Central African Republic President Faustin Archange Touadera (2nd R) arrives at the Barthélemy Boganda high school polling station in the 1st district in Bangui, Central African Republic (CAR), on December 27, 2020 during the country’s presidential and legislative elections. – Voting began in the Central African Republic on December 27, 2020, in a key test for one of the world’s most troubled nations. The polls take place after a week of turbulence, marked by accusations of an attempted coup, the brief seizure of the CAR’s fourth-largest town and the dispatch of military personnel by Russia and Rwanda to help its beleaguered government. (Photo by ALEXIS HUGUET / AFP)

Central African Republic President Faustin Archange Touadera is on track to win last weekend’s elections, his party said on Thursday, a day after the opposition called for the vote to be annulled.

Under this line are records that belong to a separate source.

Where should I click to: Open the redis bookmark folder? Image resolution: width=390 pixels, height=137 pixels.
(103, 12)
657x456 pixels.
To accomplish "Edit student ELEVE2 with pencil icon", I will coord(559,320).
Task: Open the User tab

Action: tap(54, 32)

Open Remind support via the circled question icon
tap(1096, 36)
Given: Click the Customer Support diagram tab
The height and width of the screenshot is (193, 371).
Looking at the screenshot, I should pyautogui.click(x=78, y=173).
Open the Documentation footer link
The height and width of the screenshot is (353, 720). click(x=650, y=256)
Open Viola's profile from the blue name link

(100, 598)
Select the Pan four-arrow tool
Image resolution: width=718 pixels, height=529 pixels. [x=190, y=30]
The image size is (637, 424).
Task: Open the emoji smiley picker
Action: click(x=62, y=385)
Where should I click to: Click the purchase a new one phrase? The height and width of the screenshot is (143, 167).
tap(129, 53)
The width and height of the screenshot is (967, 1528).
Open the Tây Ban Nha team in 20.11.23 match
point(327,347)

“Trends… point to a first-round victory by Professor Touadera, reflecting the renewed legitimacy that the people have conferred on our candidate,” his campaign director, Simplice Mathieu Sarandji, told a news conference.

A powerful coalition of opposition groups said Wednesday the vote in the violence-torn country had been badly flawed, and called for its “cancellation, pure and simple.”

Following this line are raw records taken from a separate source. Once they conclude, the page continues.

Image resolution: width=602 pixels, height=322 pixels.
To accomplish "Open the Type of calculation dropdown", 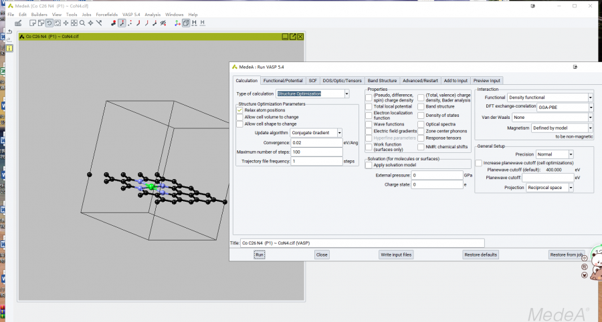I will pyautogui.click(x=346, y=94).
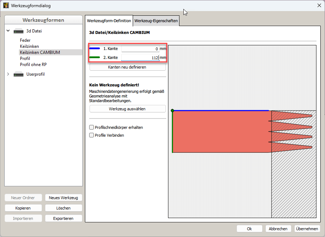This screenshot has width=325, height=237.
Task: Enable Profilschneidkörper erhalten checkbox
Action: pyautogui.click(x=92, y=127)
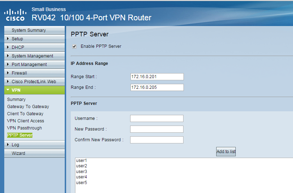The width and height of the screenshot is (293, 193).
Task: Uncheck the Enable PPTP Server checkbox
Action: click(74, 46)
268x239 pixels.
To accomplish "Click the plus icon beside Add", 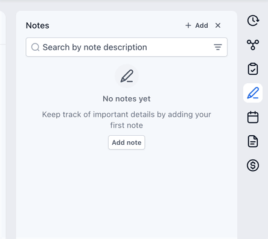I will (x=188, y=25).
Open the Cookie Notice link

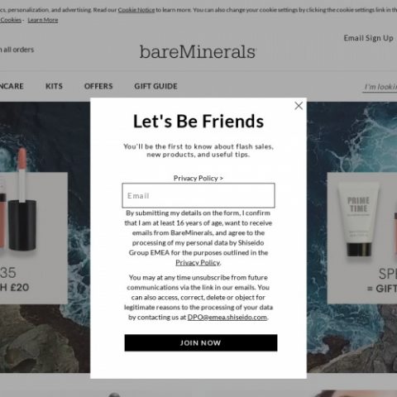[x=136, y=10]
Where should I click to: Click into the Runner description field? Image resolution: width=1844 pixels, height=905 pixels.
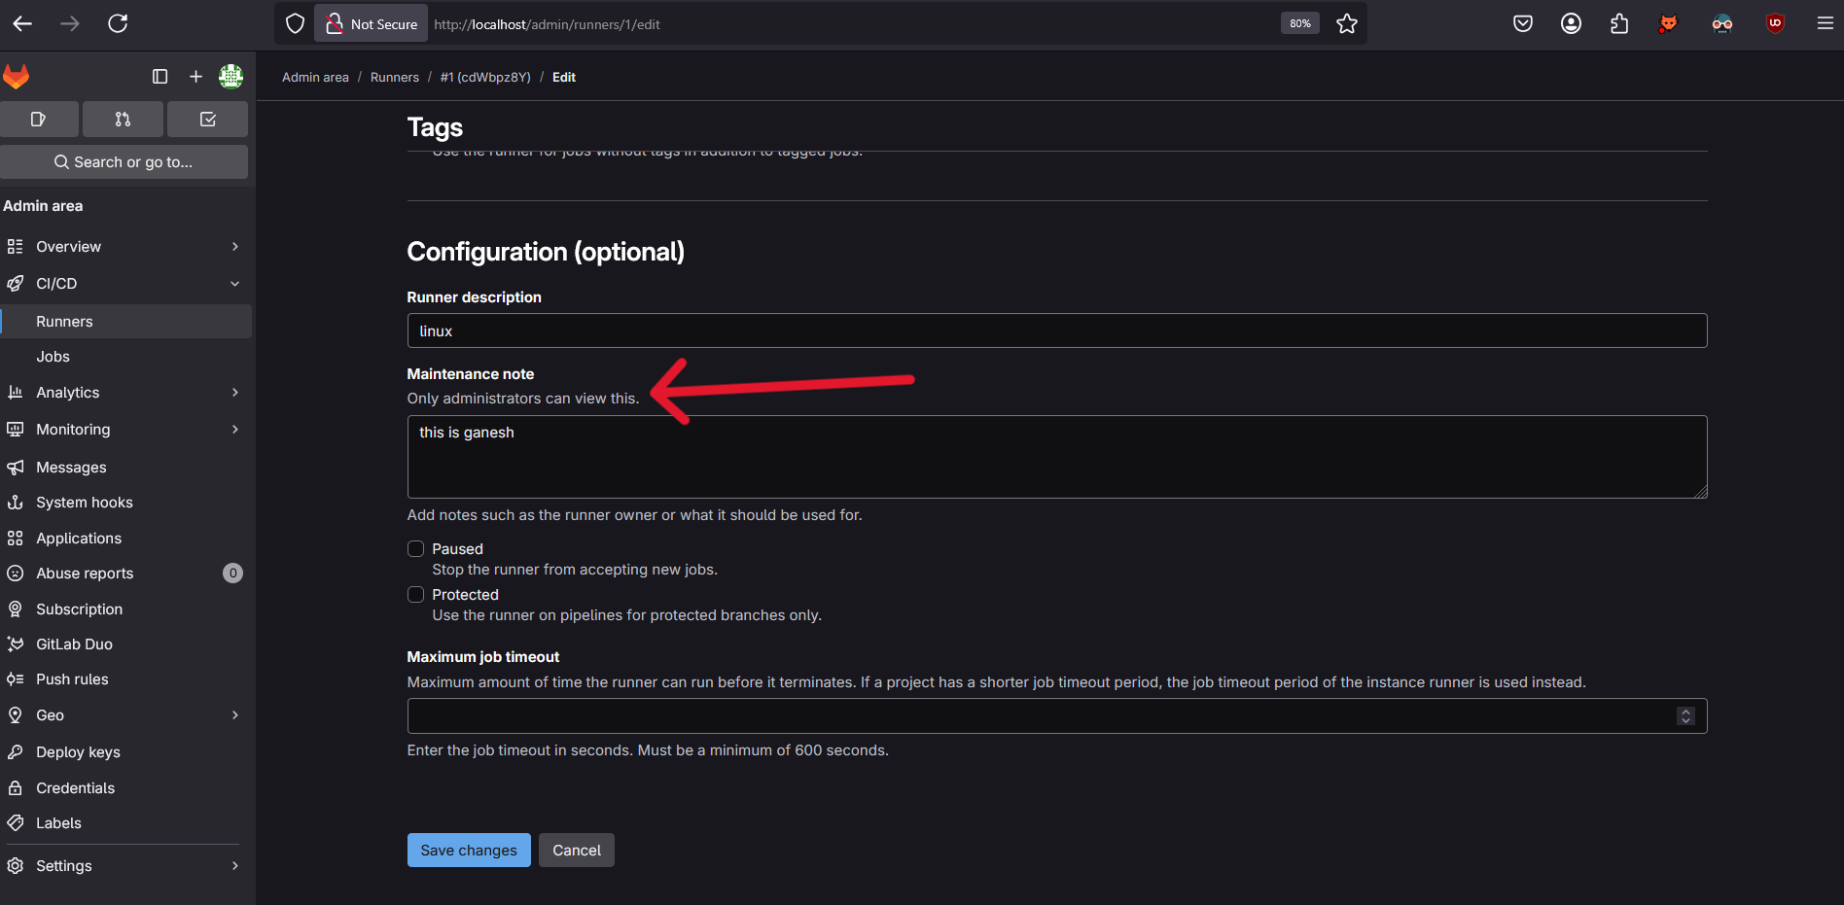1056,331
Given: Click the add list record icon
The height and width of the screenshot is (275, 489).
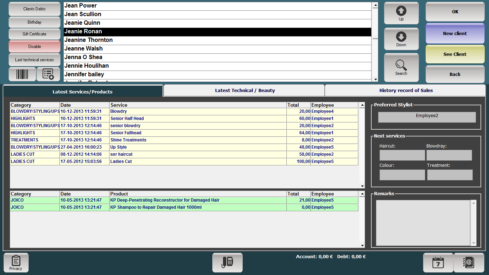Looking at the screenshot, I should point(48,74).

Sarandji said the electoral and judicial bodies could be trusted.

“No candidate has any right to go through non-official channels to call for the elections to be cancelled and to be held again,” he said, speaking at the headquarters of Touadera’s United Hearts Movement (MCU) party.

The elections, staged last Sunday for the presidency and the legislature, are widely seen as a key stability test for the CAR.

The landlocked country is one of the poorest in the world and among the most volatile, suffering a string of coups and wars since gaining independence from France in 1960.

In 2013, it spiralled once more into bloodshed when then-president, Francois Bozize, who had himself seized power a decade earlier, was overturned by a mostly Muslim coalition called the Seleka.

Touadera, who was elected in 2016 after a turbulent transition following the coup, is the frontrunner in the crowded field of 16 candidates.

But his government controls only about one-third of the country, with militia groups that emerged from the conflict in 2013 controlling the other two-thirds.

On Wednesday, the Democratic Opposition Coalition (COD-2020), an alliance of political and other groups, said the elections “were not fair and inclusive and are in no way the expression of the people’s will”.

Condemning an “electoral farce”, it claimed widespread ballot stuffing and complained of a lack of observers.

According to official figures, voting did not take place in 29 of the country’s 71 sub-prefectures (sub-divisions of large administrative districts), and only partly so in six others.

In many areas, militia groups hampered the organisation of the elections and intimidated voters, according to local leaders and UN workers who asked not to be named.

In addition, thousands of people were prevented from voting or never received their voting cards because of the lack of security.

Provisional results are expected from January 4, but no final results are expected before January 18. A runoff will be held on February 14 if there is no outright winner in the first round.